(Stored items from a collection)
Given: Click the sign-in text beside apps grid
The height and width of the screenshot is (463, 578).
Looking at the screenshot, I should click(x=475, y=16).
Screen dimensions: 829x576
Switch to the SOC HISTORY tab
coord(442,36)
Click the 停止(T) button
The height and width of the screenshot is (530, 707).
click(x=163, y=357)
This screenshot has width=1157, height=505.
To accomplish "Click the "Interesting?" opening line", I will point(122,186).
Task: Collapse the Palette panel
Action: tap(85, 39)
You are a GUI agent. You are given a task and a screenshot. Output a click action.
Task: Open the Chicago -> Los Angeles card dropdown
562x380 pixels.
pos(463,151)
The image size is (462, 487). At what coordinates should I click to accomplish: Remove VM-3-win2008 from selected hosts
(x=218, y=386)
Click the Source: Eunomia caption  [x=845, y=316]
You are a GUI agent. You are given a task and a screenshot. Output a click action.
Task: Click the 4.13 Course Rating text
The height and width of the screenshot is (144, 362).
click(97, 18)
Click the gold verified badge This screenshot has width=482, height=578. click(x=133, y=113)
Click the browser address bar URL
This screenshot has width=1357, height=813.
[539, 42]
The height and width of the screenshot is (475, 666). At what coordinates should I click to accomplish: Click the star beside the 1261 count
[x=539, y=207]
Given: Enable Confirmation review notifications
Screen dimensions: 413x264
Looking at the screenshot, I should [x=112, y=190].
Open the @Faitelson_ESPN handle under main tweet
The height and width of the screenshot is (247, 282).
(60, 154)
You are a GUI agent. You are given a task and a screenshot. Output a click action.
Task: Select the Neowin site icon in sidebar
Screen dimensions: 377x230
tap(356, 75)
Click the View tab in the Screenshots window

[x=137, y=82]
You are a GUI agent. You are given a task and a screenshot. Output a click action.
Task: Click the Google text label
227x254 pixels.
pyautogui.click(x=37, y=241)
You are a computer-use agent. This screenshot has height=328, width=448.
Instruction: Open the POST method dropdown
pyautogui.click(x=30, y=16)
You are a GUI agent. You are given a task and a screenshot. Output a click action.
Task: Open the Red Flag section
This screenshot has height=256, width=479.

# PROBLEM TO WORK ON
Please transcribe the records exactly from their first line through the line holding "Task: Click the Google text label", and leave out all others.

# EXERCISE ANSWER
Given: Click the sign-in text beside apps grid
The height and width of the screenshot is (463, 578).
Looking at the screenshot, I should click(x=475, y=16).
Screen dimensions: 829x576
Switch to the SOC HISTORY tab
coord(442,36)
Click the 停止(T) button
The height and width of the screenshot is (530, 707).
click(x=163, y=357)
This screenshot has width=1157, height=505.
To accomplish "Click the "Interesting?" opening line", I will point(122,186).
Task: Collapse the Palette panel
Action: tap(85, 39)
You are a GUI agent. You are given a task and a screenshot. Output a click action.
Task: Open the Chicago -> Los Angeles card dropdown
562x380 pixels.
pos(463,151)
The image size is (462, 487). At what coordinates should I click to accomplish: Remove VM-3-win2008 from selected hosts
(x=218, y=386)
Click the Source: Eunomia caption  [x=845, y=316]
You are a GUI agent. You are given a task and a screenshot. Output a click action.
Task: Click the 4.13 Course Rating text
The height and width of the screenshot is (144, 362).
click(97, 18)
Click the gold verified badge This screenshot has width=482, height=578. click(x=133, y=113)
Click the browser address bar URL
This screenshot has width=1357, height=813.
[539, 42]
The height and width of the screenshot is (475, 666). At what coordinates should I click to accomplish: Click the star beside the 1261 count
[x=539, y=207]
Given: Enable Confirmation review notifications
Screen dimensions: 413x264
Looking at the screenshot, I should [x=112, y=190].
Open the @Faitelson_ESPN handle under main tweet
The height and width of the screenshot is (247, 282).
(60, 154)
You are a GUI agent. You are given a task and a screenshot. Output a click action.
Task: Select the Neowin site icon in sidebar
Screen dimensions: 377x230
tap(356, 75)
Click the View tab in the Screenshots window

[x=137, y=82]
You are a GUI agent. You are given a task and a screenshot. Output a click action.
Task: Click the Google text label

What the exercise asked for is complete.